Why do we exercise?
For most of us, it’s because we want to feel good, and we want to look good. What’s not so obvious, though, is that exercise is as important to the condition of our skin as it is to the condition of our bodies. When comparing the skin of athletes to that of non-exercisers, researchers found the athletes’ skin to be denser, thicker, more elastic, and stronger.
Increased blood flow
When you exercise, your cardiovascular system rushes freshly oxygenated blood to the surface to feed your muscles. The same high oxygen content also plumps up your skin making it larger and thicker. The increased blood flow to the skin delivers nutrients, and carries away toxins.
Increased body temperature
In addition, the internally-generated heat during exercise helps boost collagen production, which in turn improves your skin’s elasticity, and wards off lines and wrinkles. Meanwhile, sweat that tends to accompany exercise aids in the removal of cellular waste, leading to a clearer complexion.
Increased cell turnover
Exercise, particularly aerobic exercise, is a key factor in healthy skin cell turnover. Good cell turnover replaces old cells with healthy new ones, resulting in a clearer, smoother, more even-toned skin
Increased blood capillary density
Exercise also increases blood capillary density in the skin, thereby improving the nutrition of the skin.

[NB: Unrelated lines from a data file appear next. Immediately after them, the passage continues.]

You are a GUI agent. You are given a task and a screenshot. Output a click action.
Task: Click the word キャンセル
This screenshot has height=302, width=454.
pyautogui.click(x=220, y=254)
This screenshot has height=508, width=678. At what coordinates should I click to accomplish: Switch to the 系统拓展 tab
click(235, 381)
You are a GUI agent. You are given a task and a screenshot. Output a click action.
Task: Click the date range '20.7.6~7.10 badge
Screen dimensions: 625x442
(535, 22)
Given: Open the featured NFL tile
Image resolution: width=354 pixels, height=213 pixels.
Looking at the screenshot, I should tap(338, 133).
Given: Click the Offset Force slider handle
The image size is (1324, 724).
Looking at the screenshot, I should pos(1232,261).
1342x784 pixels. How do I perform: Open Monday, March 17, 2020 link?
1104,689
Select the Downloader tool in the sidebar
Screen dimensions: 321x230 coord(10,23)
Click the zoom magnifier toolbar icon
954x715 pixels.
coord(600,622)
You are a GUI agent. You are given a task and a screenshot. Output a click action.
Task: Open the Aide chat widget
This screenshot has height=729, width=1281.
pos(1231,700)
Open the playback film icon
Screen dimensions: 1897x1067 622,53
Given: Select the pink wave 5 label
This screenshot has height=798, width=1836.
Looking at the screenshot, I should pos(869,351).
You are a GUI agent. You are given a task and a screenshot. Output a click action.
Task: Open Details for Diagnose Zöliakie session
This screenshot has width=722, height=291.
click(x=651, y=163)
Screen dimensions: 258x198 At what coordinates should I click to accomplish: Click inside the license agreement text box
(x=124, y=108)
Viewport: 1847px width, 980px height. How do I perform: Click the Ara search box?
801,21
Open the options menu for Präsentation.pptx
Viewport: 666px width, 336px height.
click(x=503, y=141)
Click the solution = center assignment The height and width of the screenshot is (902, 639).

Increased sebum production
Another important advantage of regular exercise is the extra production of sebum. Sebum is a natural oil produced on the skin by the sebaceous glands, which works as a natural emollient maintaining skin’s softness and protecting against creasing and wrinkles.. The proper amount of sebum is essential to maintain healthy skin.
Increased growth hormone production
Vigorous exercise is a natural way to boost your pituitary’s output of HGH (Human Growth Hormone). Increased levels of HGH have been seen to increase the strength and collagen content of the skin, and are linked to noticeable improvement in skin texture, skin thickness, and skin elasticity, as well as decreased wrinkles.
Oxygen is needed for the survival of your cells; if your skin does not receive enough oxygen, it will appear dull and aged, and be vulnerable to attack by ‘free radicals’.
The skin’s oxygen supply is derived both internally and externally. Internally, blood carries oxygen that is released from blood’s hemoglobin. Regular exercise enhances the circulation of oxygenated blood throughout the body.
Externally, oxygen is absorbed through cellular respiration (yes, your skin ‘breathes’). Getting outside for a walk, ideally somewhere away from car exhaust, allows your skin to breathe in some fresh air.